Looking a little more closely at Kalte, he says, "By the way, don't you think you should get that cut on your arm looked at? I assume it's painful, even for one as obviously strong as yourself."


----------



## Dragon-Slayer (Oct 29, 2004)

Demetrius walks over to the large fireplace and warms himself. Turning,with his back to the fireplace, a twinkling in his eye, he casts _Prestidigitation_ [gnome spell-like ability] on himself quietly as well, smiling at Philip as he silently cleans and dries himself.

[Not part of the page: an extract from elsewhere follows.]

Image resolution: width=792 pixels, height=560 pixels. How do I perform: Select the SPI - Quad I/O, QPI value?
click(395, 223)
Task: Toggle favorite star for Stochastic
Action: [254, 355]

    "Certainly is nice to be inside where it is warm and dry after all that ruckus. The guards did take it much better than I thought they would, much to my surprise, this church does pack a bit of clout in the odd city of Cauldron. I do wonder, however, if this beneficient temple has spirits a bit stronger than tea to warm the soul. Has anyone heard of these Last Laugh blighters, and what they may be up to? Sounds more than a little frightening to have a gang like that roaming the streets."

  edit: seperated my paragraph a little better.


----------



## Mimic (Oct 29, 2004)

Aleria watches Philip dry himself with a sigh, "I am going to have to learn how to do that." She thinks as she sits down close to the fire and starts to dry herself off, paying particular attention to her hair.

"I just got to the city as well," she says eyeing the human suspiciously. "I don't know how long I will be staying. I'm... looking for someone..."



			
				Philip said:
			
		

> Looking a little more closely at Kalte, he says, "By the way, don't you think you should get that cut on your arm looked at? I assume it's painful, even for one as obviously strong as yourself."




Thankfull that the topic has been changed Aleria adds in. "Well we are in a church perhaps one of the clerics can help, its the least they can do for us saving one of their own."


----------



## shilsen (Oct 29, 2004)

Mimic said:
			
		

> Aleria watches Philip dry himself with a sigh, "I am going to have to learn how to do that." She thinks as she sits down close to the fire and starts to dry herself off, paying particular attention to her hair.




As soon as Aleria begins to dry herself, Philip gives a very obvious start and says, "Oh my goodness - how ungentlemanly of me! If I may assist..." Even though he does not make a move, she immediately begins to feel the somewhat strange sensation of her clothing and hair quickly drying itself. "_Prestidigitation_ - don't leave home without it," comments Philip, with a wink to Demetrius, who he can see has the same ability.

Latching onto the gnome's last statement, Philip continues, "Perhaps we'll find out more about these Last Laugh jokers when Ruphus returns." Then his face turns a little serious, and he says, "Hopefully they aren't too powerful, since otherwise we may have made some enemies with our actions tonight." Then his face brightens and he intones in intentionally mock-epic tones, "Though if we have, there might be a bounty out on them, which could be gained by heroes brave enough to bring them to justice. Heroes mighty in thew and holiness," his eyes flicker to Kalte and Thurgosh, and then his tone takes on a tone of self-mockery, "And those like me, who watch their backs and applaud them, of course." _Who knows?_, he thinks to himself, _That might actually be the case._


----------



## Sebastian O (Oct 29, 2004)

*Character Sheets Update*

OOC:

Some changes to your character sheets, if you please...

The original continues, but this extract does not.